What is expected:
Read the data below. Then repeat all of it exactly.

Dataset:
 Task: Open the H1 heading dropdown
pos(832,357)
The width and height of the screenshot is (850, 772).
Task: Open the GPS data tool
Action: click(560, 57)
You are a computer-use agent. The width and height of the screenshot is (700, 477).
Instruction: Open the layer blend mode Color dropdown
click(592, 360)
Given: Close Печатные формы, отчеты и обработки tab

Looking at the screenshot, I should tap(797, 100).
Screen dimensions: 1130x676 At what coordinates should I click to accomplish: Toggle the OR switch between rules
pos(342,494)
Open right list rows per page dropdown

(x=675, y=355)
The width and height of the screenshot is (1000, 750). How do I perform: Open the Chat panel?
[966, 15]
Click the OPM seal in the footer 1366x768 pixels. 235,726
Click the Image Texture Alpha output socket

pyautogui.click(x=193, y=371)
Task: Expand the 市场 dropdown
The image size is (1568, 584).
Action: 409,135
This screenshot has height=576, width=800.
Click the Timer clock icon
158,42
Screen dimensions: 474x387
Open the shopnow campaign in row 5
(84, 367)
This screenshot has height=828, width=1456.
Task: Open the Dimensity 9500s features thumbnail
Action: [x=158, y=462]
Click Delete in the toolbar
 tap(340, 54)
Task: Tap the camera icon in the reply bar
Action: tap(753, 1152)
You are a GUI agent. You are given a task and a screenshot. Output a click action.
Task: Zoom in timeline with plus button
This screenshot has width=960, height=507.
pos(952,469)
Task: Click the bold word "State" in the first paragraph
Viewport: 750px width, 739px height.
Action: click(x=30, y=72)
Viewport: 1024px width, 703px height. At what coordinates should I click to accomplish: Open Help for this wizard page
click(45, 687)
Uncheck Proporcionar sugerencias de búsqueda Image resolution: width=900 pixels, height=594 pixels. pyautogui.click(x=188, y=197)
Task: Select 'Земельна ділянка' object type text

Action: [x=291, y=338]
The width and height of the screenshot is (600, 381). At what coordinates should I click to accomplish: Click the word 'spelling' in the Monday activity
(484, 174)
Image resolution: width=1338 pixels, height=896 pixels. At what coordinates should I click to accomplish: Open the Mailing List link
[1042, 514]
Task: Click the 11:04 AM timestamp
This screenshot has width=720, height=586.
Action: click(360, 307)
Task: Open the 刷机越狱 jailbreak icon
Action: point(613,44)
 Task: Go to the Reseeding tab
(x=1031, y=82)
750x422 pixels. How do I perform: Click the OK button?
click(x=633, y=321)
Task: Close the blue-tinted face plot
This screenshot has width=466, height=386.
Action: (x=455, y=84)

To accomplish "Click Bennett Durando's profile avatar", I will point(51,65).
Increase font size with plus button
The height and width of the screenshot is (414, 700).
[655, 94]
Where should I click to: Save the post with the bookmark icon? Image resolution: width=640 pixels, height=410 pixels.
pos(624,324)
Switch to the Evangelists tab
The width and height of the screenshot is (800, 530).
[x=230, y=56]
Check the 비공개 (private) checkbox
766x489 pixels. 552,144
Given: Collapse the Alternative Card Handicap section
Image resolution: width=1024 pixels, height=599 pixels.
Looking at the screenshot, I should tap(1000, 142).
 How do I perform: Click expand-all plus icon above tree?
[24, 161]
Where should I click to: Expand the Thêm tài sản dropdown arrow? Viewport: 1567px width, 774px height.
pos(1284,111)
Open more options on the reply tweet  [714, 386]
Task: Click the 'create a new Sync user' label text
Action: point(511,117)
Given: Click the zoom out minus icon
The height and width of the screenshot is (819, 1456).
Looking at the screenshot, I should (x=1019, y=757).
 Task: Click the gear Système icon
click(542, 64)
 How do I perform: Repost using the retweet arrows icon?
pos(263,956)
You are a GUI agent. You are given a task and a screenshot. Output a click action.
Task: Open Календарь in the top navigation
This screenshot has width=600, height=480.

Exercise answer:
 Task: Open the H1 heading dropdown
pos(832,357)
The width and height of the screenshot is (850, 772).
Task: Open the GPS data tool
Action: click(560, 57)
You are a computer-use agent. The width and height of the screenshot is (700, 477).
Instruction: Open the layer blend mode Color dropdown
click(592, 360)
Given: Close Печатные формы, отчеты и обработки tab

Looking at the screenshot, I should tap(797, 100).
Screen dimensions: 1130x676 At what coordinates should I click to accomplish: Toggle the OR switch between rules
pos(342,494)
Open right list rows per page dropdown

(x=675, y=355)
The width and height of the screenshot is (1000, 750). How do I perform: Open the Chat panel?
[966, 15]
Click the OPM seal in the footer 1366x768 pixels. 235,726
Click the Image Texture Alpha output socket

pyautogui.click(x=193, y=371)
Task: Expand the 市场 dropdown
The image size is (1568, 584).
Action: 409,135
This screenshot has height=576, width=800.
Click the Timer clock icon
158,42
Screen dimensions: 474x387
Open the shopnow campaign in row 5
(84, 367)
This screenshot has height=828, width=1456.
Task: Open the Dimensity 9500s features thumbnail
Action: [x=158, y=462]
Click Delete in the toolbar
 tap(340, 54)
Task: Tap the camera icon in the reply bar
Action: tap(753, 1152)
You are a GUI agent. You are given a task and a screenshot. Output a click action.
Task: Zoom in timeline with plus button
This screenshot has width=960, height=507.
pos(952,469)
Task: Click the bold word "State" in the first paragraph
Viewport: 750px width, 739px height.
Action: click(x=30, y=72)
Viewport: 1024px width, 703px height. At what coordinates should I click to accomplish: Open Help for this wizard page
click(45, 687)
Uncheck Proporcionar sugerencias de búsqueda Image resolution: width=900 pixels, height=594 pixels. pyautogui.click(x=188, y=197)
Task: Select 'Земельна ділянка' object type text

Action: [x=291, y=338]
The width and height of the screenshot is (600, 381). At what coordinates should I click to accomplish: Click the word 'spelling' in the Monday activity
(484, 174)
Image resolution: width=1338 pixels, height=896 pixels. At what coordinates should I click to accomplish: Open the Mailing List link
[1042, 514]
Task: Click the 11:04 AM timestamp
This screenshot has width=720, height=586.
Action: click(360, 307)
Task: Open the 刷机越狱 jailbreak icon
Action: point(613,44)
 Task: Go to the Reseeding tab
(x=1031, y=82)
750x422 pixels. How do I perform: Click the OK button?
click(x=633, y=321)
Task: Close the blue-tinted face plot
This screenshot has width=466, height=386.
Action: (x=455, y=84)

To accomplish "Click Bennett Durando's profile avatar", I will point(51,65).
Increase font size with plus button
The height and width of the screenshot is (414, 700).
[655, 94]
Where should I click to: Save the post with the bookmark icon? Image resolution: width=640 pixels, height=410 pixels.
pos(624,324)
Switch to the Evangelists tab
The width and height of the screenshot is (800, 530).
[x=230, y=56]
Check the 비공개 (private) checkbox
766x489 pixels. 552,144
Given: Collapse the Alternative Card Handicap section
Image resolution: width=1024 pixels, height=599 pixels.
Looking at the screenshot, I should tap(1000, 142).
 How do I perform: Click expand-all plus icon above tree?
[24, 161]
Where should I click to: Expand the Thêm tài sản dropdown arrow? Viewport: 1567px width, 774px height.
pos(1284,111)
Open more options on the reply tweet  [714, 386]
Task: Click the 'create a new Sync user' label text
Action: point(511,117)
Given: Click the zoom out minus icon
The height and width of the screenshot is (819, 1456).
Looking at the screenshot, I should (x=1019, y=757).
 Task: Click the gear Système icon
click(542, 64)
 How do I perform: Repost using the retweet arrows icon?
pos(263,956)
You are a GUI agent. You are given a task and a screenshot. Output a click action.
Task: Open Календарь in the top navigation
This screenshot has width=600, height=480.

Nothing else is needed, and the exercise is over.